Here, we first set up a pytorch Dataset class and define a dataloder that will be used in the training loop.

class PlantVillageDataset(Dataset):
    def __init__(...):
        train_path = Path("PlantVillage") / "train.txt"
        # read path to the images and corresponding labels
        self.images, self.labels = read_data(train_path)
        # define data augmentation transform
        self.transform = transforms.Compose([
                transforms.Normalize(mean=[0.485, 0.456, 0.406],
                                                    std=[0.229, 0.224, 0.225]),
                transforms.RandomCrop(size=224),
                transforms.RandomHorizontalFlip(),
                transforms.RandomVerticalFlip()
            ])
    ...

    def __getitem__(self, idx):
        image_path, label = self.images[idx], self.labels[idx]
        image = read_8bit_image(image_path)
        image = self.transform(image)
        return image, label

def loader(dataset:Dataset,
           batch_size:int,
           num_workers:int=1,
           ):
    loader = DataLoader(dataset,
                        batch_size=batch_size,
                        shuffle=dataset.shuffle,
                        num_workers=num_workers)
    return loader

Once a loader is set up, we can define the training loop. We will use the Adam optimizer and CrossEntropyLoss for this classification task. We will also use a learning rate scheduler to adjust the learning rate during training.

class PlantTrainer(BaseTrainer):
    # BaseTrainer defines the basic functionality for training and validation loops, logging, checkpointing, etc.
    def train_one_epoch(self, epoch):
        total_loss = 0

        self.model.train()

        for k, batch in enumerate(self.train_loader):
            images, labels = batch
            images = images.to(device=self.device, memory_format=torch.channels_last)
            labels = labels.to(self.device)

            with self.amp_autocast:
                pred = self.model(images)
                loss = self.loss_fn(pred, labels)

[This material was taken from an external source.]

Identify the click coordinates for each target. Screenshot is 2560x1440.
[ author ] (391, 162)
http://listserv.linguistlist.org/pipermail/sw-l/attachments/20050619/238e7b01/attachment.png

            self.optimizer.zero_grad()
            if self.loss_scaler is None:
                loss.backward()
                self.optimizer.step()
            else:
                self.loss_scaler.scale(loss).backward()
                self.loss_scaler.step(self.optimizer)
                self.loss_scaler.update()

            if k%10 == 0:
                self.logger.info(f"Epoch {epoch}/{self.config['num_epochs']}  Iter {k:05d} : {loss:0.4f}")
            total_loss += loss
            if k == 20:
                break
        return total_loss